The new grants scheme, NHMRC Partnership Projects, was designed to forge stronger links between researchers, policy makers and health organisations to improve both the nature and application of research and the uptake of research results in the wider community.
 
Partner support for the research is expected to total more than $4 million in cash and in kind funding.
 
UniSA’s successful projects include Australia’s single highest funded Partnership Project grant in this round of funding – just over $1.7 million to research models for improved delivery of care to Indigenous clients with chronic health problems.

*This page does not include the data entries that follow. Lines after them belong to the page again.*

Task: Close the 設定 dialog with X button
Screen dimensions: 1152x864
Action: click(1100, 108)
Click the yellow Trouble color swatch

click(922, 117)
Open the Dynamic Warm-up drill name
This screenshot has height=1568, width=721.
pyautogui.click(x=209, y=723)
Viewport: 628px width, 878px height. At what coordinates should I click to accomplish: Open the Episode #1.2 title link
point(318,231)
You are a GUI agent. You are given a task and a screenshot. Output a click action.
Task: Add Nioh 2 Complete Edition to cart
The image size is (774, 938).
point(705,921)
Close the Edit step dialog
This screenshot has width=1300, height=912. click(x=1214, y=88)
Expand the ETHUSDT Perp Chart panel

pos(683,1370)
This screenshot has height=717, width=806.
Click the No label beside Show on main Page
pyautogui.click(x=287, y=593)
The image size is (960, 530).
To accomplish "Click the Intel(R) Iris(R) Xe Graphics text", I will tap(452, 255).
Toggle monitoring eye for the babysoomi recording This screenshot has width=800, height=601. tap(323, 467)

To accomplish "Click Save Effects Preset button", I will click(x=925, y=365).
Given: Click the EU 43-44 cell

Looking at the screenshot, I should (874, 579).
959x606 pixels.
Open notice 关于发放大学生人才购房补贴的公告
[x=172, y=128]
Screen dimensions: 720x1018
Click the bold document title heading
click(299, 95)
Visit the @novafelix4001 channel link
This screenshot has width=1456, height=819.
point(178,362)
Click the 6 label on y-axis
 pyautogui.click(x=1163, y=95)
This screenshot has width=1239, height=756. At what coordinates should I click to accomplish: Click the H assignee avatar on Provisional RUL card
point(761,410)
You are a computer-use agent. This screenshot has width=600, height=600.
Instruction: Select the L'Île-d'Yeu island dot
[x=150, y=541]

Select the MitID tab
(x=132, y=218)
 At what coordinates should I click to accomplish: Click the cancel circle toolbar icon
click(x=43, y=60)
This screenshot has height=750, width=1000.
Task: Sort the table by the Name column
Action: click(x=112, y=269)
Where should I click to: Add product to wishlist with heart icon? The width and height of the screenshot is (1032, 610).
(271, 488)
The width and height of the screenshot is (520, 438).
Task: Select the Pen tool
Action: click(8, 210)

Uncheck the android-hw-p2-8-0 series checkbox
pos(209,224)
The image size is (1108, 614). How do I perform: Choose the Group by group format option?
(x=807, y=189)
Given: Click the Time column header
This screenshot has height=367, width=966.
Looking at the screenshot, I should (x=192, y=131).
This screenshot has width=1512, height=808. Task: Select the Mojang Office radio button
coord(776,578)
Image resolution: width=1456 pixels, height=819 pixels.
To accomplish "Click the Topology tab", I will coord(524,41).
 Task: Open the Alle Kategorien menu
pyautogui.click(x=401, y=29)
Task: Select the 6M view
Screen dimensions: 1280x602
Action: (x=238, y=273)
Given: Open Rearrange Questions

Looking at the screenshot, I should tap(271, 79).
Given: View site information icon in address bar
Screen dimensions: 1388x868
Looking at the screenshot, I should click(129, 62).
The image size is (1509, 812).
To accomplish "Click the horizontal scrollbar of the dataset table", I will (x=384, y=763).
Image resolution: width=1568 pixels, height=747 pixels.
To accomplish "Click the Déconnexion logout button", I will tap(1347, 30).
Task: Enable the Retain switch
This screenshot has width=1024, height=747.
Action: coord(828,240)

The project will be led by Professor Robyn McDermott.
 
Prof Mark Daniel has won a NHMRC grantThe second project led by Professor Mark Daniel, UniSA Research Chair in Social Epidemiology, will draw on behavioural and psychosocial data to examine the relationships between where people live and the incidence of metabolic syndrome.
 
University of South Australia Vice Chancellor Professor Peter Høj says the successful grants are a strong endorsement of UniSA’s research teams and the University’s record in managing highly successful research partnerships.
 
“This is an excellent vote of confidence not only in the quality of health research being undertaken at UniSA but also in our researchers’ capacity to define and lead projects that will make a real difference in the community and lead to health policy and health care innovation,” Professor Høj said.
 
“That drive to find solutions, better ways of doing things, and to improve people’s lives is central to UniSA’s research culture.”
 
On a national and state level UniSA has been highly successful in the new funding category, securing the fourth highest amount of funding in Australia and the only grants awarded from the scheme in South Australia.